Helping others reduces our distress. and many many other therapeutic benefits to brain chemistry. This brain also needs some one outside of self, outside the self regulation network in the brain which is so impaired and cannot be relied on because at times it is maladaptive. Can’t be counted on the make the right decision because it favours  short term over the long term, is based on “fight or flight “thinking and rational, hence is distorted by fear.

If we have been thinking in this maladaptive way all our lives it  is no wonder we ended up where we have. We used alcohol to deal with our errant and quite frightening emotions. I positively ran away from my own emotions.

I used to say to my wife, the main reason for my drinking is “to get away from my self”. Now we have to find a solution to living with oneself, these sometimes torturous alien state of emotional sobriety.

I remember being asked by a counsellor to sit with my emotions for half on a hour.
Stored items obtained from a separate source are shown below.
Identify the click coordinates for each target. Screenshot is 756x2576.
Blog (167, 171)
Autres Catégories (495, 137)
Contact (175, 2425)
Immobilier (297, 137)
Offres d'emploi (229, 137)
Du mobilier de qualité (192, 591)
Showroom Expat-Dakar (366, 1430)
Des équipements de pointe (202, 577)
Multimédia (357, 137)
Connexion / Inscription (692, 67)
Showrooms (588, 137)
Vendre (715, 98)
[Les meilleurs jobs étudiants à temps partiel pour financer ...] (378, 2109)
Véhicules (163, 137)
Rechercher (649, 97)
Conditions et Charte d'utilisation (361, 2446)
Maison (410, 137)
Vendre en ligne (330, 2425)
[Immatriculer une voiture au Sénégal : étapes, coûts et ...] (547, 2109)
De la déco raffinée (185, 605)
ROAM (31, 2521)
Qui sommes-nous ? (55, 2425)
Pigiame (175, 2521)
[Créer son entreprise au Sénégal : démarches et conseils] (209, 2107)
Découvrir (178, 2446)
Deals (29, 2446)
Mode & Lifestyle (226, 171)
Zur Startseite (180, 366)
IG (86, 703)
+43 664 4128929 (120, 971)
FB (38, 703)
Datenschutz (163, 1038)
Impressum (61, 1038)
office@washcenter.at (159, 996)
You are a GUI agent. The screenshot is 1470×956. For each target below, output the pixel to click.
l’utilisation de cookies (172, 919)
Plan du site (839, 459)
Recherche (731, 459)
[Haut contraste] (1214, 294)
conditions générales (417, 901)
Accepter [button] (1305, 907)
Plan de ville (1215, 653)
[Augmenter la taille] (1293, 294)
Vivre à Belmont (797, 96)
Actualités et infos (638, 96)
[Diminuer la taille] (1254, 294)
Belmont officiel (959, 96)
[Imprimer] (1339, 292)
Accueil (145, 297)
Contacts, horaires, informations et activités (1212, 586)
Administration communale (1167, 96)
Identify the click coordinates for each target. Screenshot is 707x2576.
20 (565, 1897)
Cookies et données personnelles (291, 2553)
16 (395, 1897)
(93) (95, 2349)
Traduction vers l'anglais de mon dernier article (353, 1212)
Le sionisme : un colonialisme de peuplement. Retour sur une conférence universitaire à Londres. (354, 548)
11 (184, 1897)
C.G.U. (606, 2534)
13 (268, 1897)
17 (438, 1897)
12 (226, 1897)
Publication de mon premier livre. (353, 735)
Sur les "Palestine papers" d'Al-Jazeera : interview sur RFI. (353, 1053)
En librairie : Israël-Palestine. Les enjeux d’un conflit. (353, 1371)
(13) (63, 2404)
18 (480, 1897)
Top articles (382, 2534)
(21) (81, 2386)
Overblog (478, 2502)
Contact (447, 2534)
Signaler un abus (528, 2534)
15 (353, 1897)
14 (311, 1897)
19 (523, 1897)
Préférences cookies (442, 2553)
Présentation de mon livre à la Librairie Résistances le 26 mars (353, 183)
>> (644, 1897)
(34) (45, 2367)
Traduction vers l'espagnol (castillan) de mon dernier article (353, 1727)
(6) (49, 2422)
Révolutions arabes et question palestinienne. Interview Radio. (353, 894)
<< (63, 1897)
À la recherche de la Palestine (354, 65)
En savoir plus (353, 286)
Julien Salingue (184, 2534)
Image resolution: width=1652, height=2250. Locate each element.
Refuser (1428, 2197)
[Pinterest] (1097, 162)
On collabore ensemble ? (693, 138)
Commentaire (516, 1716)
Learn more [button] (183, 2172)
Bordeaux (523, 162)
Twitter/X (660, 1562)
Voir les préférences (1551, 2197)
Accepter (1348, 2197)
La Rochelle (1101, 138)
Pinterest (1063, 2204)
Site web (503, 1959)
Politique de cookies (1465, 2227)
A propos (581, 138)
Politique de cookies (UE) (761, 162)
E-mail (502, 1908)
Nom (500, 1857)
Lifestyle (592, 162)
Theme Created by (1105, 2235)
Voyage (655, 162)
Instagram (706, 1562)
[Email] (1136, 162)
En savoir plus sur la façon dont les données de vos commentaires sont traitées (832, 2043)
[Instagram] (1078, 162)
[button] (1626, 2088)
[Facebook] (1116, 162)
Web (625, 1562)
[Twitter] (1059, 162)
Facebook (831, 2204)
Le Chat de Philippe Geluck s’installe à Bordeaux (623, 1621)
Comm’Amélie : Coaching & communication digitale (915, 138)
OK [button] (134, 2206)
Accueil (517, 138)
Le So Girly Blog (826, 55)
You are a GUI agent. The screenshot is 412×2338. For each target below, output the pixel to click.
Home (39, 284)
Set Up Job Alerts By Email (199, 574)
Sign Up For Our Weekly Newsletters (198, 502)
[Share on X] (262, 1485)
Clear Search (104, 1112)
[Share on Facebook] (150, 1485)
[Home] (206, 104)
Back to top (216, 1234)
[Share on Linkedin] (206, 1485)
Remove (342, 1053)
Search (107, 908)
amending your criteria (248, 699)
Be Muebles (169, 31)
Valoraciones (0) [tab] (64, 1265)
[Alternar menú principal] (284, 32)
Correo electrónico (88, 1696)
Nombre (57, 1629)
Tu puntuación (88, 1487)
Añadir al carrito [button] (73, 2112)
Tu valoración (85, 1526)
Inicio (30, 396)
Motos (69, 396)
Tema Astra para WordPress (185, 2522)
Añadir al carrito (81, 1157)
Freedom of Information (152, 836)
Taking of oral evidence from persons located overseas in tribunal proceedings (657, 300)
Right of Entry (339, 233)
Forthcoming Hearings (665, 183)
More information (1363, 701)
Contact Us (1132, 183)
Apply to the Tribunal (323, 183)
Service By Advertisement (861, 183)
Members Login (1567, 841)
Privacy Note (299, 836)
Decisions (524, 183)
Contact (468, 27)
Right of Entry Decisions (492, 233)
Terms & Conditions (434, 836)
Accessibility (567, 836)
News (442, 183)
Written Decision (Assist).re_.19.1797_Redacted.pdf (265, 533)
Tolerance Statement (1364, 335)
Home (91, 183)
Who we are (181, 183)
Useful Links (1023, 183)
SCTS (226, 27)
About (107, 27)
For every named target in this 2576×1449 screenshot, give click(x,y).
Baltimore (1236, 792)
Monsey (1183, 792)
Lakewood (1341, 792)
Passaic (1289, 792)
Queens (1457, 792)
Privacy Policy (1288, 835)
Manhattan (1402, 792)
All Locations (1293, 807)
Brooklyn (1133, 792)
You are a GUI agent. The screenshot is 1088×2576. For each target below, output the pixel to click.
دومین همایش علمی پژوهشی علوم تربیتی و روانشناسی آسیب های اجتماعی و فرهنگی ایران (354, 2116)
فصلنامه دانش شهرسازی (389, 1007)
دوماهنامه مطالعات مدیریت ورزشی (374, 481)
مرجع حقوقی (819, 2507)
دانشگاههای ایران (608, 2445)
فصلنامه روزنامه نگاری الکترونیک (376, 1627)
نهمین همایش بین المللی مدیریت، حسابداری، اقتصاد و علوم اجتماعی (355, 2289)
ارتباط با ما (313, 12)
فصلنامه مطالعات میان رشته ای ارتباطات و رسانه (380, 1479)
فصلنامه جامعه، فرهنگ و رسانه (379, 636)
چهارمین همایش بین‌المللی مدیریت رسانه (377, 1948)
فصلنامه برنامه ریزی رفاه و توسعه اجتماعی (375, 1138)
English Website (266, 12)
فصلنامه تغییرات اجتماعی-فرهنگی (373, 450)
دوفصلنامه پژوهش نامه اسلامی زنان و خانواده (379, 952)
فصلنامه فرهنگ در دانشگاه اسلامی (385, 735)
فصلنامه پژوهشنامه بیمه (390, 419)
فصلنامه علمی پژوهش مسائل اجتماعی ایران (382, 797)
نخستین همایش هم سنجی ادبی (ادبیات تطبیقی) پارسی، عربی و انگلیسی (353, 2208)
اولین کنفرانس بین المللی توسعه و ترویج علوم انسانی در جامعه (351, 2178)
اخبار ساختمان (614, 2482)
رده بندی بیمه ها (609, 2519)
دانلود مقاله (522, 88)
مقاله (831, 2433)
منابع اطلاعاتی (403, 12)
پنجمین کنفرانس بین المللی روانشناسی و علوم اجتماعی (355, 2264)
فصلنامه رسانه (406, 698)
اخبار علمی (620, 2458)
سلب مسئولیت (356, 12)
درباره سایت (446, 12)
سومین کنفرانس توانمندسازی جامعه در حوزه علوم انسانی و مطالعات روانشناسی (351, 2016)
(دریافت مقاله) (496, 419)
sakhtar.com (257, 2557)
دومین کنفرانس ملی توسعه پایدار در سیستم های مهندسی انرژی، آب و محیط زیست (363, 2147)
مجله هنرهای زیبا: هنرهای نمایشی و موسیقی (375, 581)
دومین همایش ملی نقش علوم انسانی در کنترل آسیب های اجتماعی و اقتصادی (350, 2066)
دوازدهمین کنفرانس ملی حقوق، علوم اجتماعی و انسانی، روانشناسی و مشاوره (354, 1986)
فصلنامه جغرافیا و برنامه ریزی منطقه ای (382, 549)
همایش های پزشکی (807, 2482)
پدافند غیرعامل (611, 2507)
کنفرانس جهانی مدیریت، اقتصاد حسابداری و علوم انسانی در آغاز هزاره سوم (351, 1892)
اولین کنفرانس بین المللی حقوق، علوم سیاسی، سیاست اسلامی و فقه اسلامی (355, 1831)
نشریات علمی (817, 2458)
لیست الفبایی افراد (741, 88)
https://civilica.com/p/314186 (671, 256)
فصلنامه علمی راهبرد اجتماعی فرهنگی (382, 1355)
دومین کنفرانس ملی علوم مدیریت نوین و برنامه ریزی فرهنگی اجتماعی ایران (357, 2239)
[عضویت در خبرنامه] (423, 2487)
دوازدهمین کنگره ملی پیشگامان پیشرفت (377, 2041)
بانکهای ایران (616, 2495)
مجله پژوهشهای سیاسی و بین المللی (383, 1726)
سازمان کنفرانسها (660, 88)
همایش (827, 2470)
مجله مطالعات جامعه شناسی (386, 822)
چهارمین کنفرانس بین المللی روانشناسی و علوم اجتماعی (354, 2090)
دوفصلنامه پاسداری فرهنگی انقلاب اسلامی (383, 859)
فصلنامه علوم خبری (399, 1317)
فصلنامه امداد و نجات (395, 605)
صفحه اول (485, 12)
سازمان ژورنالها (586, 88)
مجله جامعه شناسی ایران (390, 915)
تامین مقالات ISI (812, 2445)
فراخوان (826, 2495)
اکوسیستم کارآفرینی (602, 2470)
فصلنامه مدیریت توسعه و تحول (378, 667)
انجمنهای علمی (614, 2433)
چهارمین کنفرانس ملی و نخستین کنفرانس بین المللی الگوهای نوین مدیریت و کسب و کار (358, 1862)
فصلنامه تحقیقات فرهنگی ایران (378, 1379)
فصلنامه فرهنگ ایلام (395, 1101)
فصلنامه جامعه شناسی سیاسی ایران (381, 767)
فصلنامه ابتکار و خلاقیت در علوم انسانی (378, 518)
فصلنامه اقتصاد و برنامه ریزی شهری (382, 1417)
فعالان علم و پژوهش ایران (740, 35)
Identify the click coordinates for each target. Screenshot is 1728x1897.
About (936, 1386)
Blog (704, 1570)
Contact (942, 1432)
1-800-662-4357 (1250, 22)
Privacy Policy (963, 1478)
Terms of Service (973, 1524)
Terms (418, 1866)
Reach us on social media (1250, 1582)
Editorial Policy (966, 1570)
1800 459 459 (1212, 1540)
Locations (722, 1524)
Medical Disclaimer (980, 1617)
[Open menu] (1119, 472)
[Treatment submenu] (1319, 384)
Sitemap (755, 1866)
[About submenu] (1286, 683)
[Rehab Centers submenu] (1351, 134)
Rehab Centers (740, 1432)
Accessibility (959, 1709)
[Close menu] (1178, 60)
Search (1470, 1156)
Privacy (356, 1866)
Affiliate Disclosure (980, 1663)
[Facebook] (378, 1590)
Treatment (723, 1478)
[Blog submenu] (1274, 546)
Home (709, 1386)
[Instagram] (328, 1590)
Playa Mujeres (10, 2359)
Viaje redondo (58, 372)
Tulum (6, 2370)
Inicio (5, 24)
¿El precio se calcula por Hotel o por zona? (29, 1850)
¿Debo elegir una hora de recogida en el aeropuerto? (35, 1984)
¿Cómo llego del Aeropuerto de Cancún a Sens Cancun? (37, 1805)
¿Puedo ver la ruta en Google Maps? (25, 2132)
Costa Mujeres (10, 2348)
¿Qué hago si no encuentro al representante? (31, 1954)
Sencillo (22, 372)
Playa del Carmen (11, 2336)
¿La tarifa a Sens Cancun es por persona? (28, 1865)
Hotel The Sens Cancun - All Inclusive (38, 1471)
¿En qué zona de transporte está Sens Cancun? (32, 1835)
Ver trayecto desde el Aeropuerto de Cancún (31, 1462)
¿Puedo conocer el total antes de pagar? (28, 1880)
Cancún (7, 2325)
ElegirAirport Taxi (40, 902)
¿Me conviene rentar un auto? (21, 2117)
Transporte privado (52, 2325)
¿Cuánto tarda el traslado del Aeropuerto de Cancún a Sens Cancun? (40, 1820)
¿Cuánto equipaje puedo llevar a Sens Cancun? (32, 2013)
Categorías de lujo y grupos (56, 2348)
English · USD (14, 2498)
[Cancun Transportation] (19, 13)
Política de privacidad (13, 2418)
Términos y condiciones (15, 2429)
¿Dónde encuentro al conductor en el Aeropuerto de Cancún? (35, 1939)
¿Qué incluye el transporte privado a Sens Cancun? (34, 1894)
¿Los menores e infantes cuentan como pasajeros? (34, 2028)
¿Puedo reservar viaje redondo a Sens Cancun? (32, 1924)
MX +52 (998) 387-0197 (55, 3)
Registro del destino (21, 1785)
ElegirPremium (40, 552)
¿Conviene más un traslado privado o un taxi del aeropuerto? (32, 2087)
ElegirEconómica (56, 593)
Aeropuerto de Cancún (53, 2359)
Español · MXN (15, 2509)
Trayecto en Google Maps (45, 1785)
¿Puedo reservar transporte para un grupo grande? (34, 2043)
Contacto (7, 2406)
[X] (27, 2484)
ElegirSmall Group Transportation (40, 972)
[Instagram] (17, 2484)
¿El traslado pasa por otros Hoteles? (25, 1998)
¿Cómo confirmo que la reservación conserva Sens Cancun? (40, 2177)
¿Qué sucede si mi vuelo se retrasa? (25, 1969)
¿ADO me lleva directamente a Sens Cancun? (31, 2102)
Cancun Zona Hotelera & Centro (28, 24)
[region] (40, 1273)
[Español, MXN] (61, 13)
I felt I was being possessed by some poltergeist,  the feelings associated with emotional regulation were so alien to me, so frightening. I didn’t know what they were even. I had to have by wife label them for me and help me process them.

I believe steps 4 and  of 12 step programs help one emotional regulation hundreds  and hundreds of unresolved, unprocessed emotions from the past otherwise they will continue to be in there, haunting us like “neural ghosts” from the past, adding emotional distress to our conscious daily experience and encouraging relapse.  This is the case for many newly recovering alcoholics.  Being haunted by a million thoughts produced by  rampant emotional dysregulation.

Resentments swirling around the mind and driving the newcomer back to relapse. What the newcomer finds is that the drink stops working, and the emotional difficulties remain, in fact much worsened by years and years of sticking a neurotoxin down our throats and in into our brains. Havoc is then further reaped on an already not fully functioning  brain.

In AA they often they say that they are stuck at the emotional age of when they started drinking which is usually around the early teens when the cognitive part of the brain that controls emotions is still developing.  But we act much more immaturely than that, we act like the terrible twos or children. Our emotional brains never really grew up. This emotional dysregulation apparent as teens then shaped all our future decisions and eventually our alcoholism. That is what they mean in AA, when they say all your best thinking got you here. So there you have it . Sound familiar? Recognize anyone here?